Three quarters of surgeons performing fat grafting reported that the abdomen was their preferred site for obtaining fat for the procedure. The survey also provided information on techniques of harvesting and processing fat cells.
Potential obstacles to fat grafting techniques noted
There is a long history of debate over the use of fat grafting for plastic and reconstructive surgery of the breast. In the late 1980s, ASPS issued a strong statement against the use of this technique, citing the risk of difficulties in early diagnosis of breast cancer. However, more recent studies have reported that fat grafting to the breast provides very good results. Those studies also reported that changes seen on mammograms are easily distinguished from abnormalities related to breast cancer.
As with any surgical treatment, risks must be considered. Plastic surgeons responding to the survey viewed issues of interference with mammography and cancer screening as potential obstacles to fat grafting. Others cited problems with unpredictable results, including poor retention of the transplanted fat cells.
Despite concerns, the survey suggests that fat grafting to the breast is an increasingly popular procedure among US plastic surgeons. Almost 90% of the surgeons performing this procedure use fat grafting for breast reconstruction, with a smaller percentage also using the procedure for cosmetic breast surgery.
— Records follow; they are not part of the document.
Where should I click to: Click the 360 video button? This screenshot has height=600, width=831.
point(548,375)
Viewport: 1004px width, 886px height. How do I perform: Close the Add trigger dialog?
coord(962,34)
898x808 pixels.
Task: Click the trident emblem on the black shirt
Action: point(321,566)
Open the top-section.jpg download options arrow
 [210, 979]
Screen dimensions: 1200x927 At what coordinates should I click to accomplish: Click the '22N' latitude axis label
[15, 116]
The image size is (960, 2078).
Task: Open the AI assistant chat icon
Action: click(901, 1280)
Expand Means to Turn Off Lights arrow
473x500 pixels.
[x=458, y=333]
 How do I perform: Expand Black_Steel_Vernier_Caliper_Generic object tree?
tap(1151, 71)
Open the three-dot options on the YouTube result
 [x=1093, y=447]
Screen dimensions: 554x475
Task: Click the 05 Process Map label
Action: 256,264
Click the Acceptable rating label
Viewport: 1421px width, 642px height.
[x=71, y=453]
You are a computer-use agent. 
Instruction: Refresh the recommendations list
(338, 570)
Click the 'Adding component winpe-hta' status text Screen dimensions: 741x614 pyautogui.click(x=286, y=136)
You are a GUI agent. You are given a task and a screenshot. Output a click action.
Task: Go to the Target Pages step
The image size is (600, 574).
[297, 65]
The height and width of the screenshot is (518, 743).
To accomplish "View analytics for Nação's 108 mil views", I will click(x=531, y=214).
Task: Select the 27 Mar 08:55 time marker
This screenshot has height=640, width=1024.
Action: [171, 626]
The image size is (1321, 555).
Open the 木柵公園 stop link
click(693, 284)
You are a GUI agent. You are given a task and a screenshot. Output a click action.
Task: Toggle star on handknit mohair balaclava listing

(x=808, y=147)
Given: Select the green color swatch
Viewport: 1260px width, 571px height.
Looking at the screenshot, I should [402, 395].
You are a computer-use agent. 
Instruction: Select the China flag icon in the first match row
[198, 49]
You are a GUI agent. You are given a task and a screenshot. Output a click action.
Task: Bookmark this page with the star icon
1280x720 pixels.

The study provides useful ‘benchmark’ data on the current use of breast fat grafting in the US. Dr Rubin and colleagues cite the need for further studies to establish optimal techniques for maximising fat graft retention and patient satisfaction with the results.
‘This study shows the increasing popularity of fat grafting to the breast, especially to benefit patients undergoing reconstructive procedures. As this field evolves, plastic surgeons will better understand the factors that lead to the best long-term outcomes,’ says Dr Rubin.